◆ TEXT TO READ
In you I see both beauty and grace
Each time I gaze upon your brilliant face
For you are Beauty draped in silk and lace
– John Allen
A gentle flurry of fabric, a graceful sway of soft material in bright jewel toned luxury– ah, for all that is silk!
We as the people of Bengal often take pride in what used to be our Muslins and Khadis and the range of cotton fabrics in the Bengal of yore. But how did the silk of Bengal slip away from the collective conscious of the people? Where did the stories of 'Ganges silk', known in lands as distant as Italy, at least as far back as the 13th century, disappear?
There have been many pivotal blows that time has struck to the silk production in Bangladesh. Yet there are dedicated people still, like those behind the venture styled 'Doyel Silk', who live and breathe silk, and are putting their utmost into keeping the art and industry alive here.
"Doyel started out as a humble venture in Rajshahi. I first brought Doyel to Dhaka to participate in 1999, during the first Dhaka International Trade Fair. I even stayed the nights inside the stall that year," says G M Alamgir, a driving force behind the heritage that is Doyel Silk, a brand well-known for pure silk to all true Dhakaiites.
Traditionally, the first three stages of production viz mulberry cultivation, silkworm rearing, and reeling of the raw silk yarn was done by specialised rural households of Bengal, as part of what was essentially a cottage industry.
The Bholahat and Charghat regions of Rajshahi were known for the rearing of the silkworm, and the farmers often known as 'boshnis.'
This yarn was then sold to specialised weavers in nearby villages or towns to make the textile. Bengal produced much more silk than was used locally, especially since it was a premium product and quite expensive.
In fact, the supply for such a luxurious item far outstripped local demand then, and led to vigorous exports of both cloth material as well as raw silk - a trade which brought the Europeans traders to mediaeval Bengal.
Alamgir spoke of being intimately involved with all types of silk artisans and sharing their lives, joys and pains over the past couple of decades. Many of these artisans have since become part of the gradual but en masse exodus from the industry. Yet, many faithful and passionate people linger on.
"The first design centre we started was just a room in our home. The very artisans we began the Design Lab with, are still with us," he says with pride, and a touch of melancholy.
Bengal was known for producing at least three variations of silk - mulberry silk, endi silk, and tassar silk but almost the entirety of the industry is on the verge of disappearing from Bangladesh.
The weight of the silk garment decides its level of fineness; the finer the thread and higher the count, the more opulent the silk. What we know as modern Muslin, is in fact pure silk too, in a different weave and with a stronger yarn, and is thus hardier than soft silk.
Most local silk producers are now fully dependent on imported yarn, as the demand far outstrips local production.
"More than 75 percent of the silk yarn now has to be imported," Almagir says, and it costs about Tk 6,000 per kg. This has made local silk much more expensive compared to its foreign competitors, as most other producers like India, China and others utilise homegrown silk, much less expensive locally.

◆ PROVIDED INFORMATION
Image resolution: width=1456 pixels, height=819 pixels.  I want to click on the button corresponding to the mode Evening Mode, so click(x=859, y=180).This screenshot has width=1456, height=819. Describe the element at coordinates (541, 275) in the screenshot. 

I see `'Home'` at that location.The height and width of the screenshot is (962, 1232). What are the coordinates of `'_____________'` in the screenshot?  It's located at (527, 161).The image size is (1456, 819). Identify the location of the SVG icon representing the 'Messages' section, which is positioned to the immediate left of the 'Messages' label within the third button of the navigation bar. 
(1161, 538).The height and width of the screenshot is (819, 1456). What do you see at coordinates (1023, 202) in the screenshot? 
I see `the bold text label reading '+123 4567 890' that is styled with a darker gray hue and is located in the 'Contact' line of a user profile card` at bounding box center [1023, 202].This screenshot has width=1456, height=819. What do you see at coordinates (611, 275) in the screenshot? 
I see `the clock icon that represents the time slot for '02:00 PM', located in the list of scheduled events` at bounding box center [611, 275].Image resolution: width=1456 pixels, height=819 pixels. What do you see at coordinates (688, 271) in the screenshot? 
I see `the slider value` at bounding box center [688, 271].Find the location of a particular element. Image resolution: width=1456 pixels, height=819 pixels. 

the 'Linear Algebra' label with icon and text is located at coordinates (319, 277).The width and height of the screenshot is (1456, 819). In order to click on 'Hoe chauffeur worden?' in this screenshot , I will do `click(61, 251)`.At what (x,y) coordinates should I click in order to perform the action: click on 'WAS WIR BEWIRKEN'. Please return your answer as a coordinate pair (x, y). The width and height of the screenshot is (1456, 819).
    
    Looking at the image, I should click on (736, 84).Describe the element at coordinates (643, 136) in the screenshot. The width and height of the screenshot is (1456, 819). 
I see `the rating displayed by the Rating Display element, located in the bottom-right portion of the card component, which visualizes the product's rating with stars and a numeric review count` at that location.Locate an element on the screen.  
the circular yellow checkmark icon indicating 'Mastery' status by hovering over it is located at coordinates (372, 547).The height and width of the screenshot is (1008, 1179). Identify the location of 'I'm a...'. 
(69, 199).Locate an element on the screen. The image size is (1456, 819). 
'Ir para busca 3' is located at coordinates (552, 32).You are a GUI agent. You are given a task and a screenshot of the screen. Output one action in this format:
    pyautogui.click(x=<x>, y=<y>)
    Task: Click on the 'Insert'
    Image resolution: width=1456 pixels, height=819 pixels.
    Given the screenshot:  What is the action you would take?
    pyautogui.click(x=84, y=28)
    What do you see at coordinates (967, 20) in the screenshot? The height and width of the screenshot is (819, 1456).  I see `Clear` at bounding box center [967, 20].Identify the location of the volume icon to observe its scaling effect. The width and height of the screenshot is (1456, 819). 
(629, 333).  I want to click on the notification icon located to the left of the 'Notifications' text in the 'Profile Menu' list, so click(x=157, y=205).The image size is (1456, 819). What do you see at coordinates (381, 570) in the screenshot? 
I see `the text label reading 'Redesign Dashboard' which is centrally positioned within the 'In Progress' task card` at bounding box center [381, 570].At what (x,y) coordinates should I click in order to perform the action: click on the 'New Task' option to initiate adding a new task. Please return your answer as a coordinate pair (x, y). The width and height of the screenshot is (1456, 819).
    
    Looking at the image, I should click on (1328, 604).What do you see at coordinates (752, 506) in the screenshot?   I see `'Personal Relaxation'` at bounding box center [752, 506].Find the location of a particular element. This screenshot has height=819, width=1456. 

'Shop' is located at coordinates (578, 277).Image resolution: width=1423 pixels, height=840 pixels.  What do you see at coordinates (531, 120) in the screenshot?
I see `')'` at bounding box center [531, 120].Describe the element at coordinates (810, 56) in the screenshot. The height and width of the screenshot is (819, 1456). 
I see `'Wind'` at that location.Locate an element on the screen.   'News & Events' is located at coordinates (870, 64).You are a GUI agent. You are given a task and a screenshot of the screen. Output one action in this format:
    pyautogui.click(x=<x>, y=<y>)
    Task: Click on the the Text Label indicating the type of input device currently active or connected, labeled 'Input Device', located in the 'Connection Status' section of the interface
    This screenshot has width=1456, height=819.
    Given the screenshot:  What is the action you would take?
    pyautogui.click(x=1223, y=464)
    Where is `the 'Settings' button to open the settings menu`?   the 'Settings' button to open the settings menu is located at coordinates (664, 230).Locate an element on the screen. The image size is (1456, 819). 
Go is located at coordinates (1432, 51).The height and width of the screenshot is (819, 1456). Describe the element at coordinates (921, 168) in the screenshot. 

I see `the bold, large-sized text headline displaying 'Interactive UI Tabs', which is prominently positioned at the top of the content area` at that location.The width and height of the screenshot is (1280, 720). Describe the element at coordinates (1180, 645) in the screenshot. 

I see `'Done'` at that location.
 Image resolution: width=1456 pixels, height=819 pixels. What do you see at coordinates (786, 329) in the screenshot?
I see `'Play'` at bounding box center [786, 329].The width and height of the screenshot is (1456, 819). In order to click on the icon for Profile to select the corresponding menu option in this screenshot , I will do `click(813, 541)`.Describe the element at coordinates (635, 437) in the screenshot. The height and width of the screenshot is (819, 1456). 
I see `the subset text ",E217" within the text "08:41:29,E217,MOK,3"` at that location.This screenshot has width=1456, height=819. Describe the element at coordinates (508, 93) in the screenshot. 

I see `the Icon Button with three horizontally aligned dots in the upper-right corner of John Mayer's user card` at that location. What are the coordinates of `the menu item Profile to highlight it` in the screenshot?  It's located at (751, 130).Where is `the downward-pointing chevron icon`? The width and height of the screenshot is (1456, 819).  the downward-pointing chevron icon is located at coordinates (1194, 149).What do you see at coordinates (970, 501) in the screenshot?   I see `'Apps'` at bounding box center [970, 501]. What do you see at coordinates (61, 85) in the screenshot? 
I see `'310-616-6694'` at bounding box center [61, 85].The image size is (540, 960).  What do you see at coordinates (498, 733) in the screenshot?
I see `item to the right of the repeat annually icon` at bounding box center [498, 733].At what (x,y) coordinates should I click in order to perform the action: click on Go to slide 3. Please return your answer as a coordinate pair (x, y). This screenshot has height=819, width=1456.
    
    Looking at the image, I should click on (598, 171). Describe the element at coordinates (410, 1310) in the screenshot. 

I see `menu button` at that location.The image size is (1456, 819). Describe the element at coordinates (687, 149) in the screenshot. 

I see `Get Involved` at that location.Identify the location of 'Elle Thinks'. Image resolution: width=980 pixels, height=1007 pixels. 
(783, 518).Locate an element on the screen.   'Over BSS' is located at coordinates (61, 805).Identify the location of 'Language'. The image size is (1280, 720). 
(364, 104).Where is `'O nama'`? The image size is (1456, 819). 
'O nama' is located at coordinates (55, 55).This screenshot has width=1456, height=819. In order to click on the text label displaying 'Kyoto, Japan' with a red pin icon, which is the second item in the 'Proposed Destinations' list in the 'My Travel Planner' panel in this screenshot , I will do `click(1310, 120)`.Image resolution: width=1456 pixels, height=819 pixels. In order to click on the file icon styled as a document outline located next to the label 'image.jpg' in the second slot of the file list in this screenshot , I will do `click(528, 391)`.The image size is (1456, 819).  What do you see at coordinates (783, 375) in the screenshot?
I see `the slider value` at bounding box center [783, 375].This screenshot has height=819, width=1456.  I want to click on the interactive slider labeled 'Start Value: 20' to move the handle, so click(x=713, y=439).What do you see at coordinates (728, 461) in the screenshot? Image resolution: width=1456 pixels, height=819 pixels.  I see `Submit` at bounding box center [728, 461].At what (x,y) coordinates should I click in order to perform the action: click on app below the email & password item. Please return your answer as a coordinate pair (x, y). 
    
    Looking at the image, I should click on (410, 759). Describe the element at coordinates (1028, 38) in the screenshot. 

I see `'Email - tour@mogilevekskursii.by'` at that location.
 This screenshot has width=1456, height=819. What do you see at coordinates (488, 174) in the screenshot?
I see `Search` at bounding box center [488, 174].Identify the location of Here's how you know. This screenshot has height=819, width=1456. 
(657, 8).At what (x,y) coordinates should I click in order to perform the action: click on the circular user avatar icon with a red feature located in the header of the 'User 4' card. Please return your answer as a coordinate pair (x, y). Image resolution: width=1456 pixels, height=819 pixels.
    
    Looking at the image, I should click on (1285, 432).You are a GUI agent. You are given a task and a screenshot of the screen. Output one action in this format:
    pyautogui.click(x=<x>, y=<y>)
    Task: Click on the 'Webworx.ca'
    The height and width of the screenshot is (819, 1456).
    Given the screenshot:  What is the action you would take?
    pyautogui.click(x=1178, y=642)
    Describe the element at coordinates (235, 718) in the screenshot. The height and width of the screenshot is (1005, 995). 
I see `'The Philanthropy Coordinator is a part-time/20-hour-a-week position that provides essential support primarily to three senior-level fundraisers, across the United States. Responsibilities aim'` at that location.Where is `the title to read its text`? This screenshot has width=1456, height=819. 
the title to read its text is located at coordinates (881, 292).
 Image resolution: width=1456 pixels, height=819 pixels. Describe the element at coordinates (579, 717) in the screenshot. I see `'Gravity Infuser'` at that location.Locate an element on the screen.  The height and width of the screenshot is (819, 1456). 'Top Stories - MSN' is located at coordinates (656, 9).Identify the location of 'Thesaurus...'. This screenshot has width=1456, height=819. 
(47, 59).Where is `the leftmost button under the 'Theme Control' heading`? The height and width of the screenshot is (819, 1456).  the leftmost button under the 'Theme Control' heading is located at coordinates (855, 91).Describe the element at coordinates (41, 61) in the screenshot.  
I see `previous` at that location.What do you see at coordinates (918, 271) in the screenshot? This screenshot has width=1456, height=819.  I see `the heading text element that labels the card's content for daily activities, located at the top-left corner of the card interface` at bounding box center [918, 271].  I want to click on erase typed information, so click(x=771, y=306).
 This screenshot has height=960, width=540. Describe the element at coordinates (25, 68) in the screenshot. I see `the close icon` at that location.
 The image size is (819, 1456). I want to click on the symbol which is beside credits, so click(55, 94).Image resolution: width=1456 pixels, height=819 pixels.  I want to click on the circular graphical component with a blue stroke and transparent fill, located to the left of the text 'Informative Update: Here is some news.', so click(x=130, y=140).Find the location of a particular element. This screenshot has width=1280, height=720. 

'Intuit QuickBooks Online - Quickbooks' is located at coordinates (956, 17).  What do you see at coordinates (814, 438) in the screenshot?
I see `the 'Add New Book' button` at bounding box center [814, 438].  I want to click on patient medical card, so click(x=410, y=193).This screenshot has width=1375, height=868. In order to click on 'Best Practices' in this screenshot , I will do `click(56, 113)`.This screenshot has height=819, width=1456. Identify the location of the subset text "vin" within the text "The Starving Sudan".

◆ WHAT YOU WILL DO
**1.** Answer these from the piece on Bengal silk:
(a) In what year did Doyel first come to Dhaka, and for what event?
(b) Which regions of Rajshahi were known for rearing silkworms?
(c) What three variations of silk was Bengal known for producing?
**2.** Quote the piece on Bengal silk word for word, starting with "Bengal was known" and going on through "than soft silk.".
**3.** Continue the piece on Bengal silk from the point where it stops.
The material above comes from a separate source and has no connection to the text.

◆ IN RESPONSE
**1.**
(a) 1999, for the first Dhaka International Trade Fair.
(b) The Bholahat and Charghat regions.
(c) Mulberry silk, endi silk, and tassar silk.

**2.**
Bengal was known for producing at least three variations of silk - mulberry silk, endi silk, and tassar silk but almost the entirety of the industry is on the verge of disappearing from Bangladesh.
The weight of the silk garment decides its level of fineness; the finer the thread and higher the count, the more opulent the silk. What we know as modern Muslin, is in fact pure silk too, in a different weave and with a stronger yarn, and is thus hardier than soft silk.

**3.**
Moreover, the inherent barriers to entry and operation to the industry that is silk are quite enormous, and are made severe from the lack of a supportive infrastructure and policies.
"The younger generation is not interested in the industry for all the related complications," Alamgir says. And it is not only the ecosystem, but the production process itself that is rigorous, and takes deep dedication to minute details, and also remains vulnerable to the vagaries of nature.
The production of each piece of art that is silk cloth takes a long route to fruition. After the yarn is bought, it is set up onto bobbins, and beams and warp machines. The fabric is then woven, and dyes in a time-consuming process, which needs the artisans' exacting skills, perfected over many a yarn.
As per the veritable expert behind the counter at Doyel, a single 47-inch wide soft silk sari can have a resounding 4850 unbroken yarns!
After the weave is complete, the dye is set, and an ample amount of sunlight is necessary for the colours to gain the sheen and vibrancy associated with silk, and shades can vary very easily depending on the amount and quality of sunlight received! This is why the tiny silk industry in Bangladesh is heavily reliant on good weather.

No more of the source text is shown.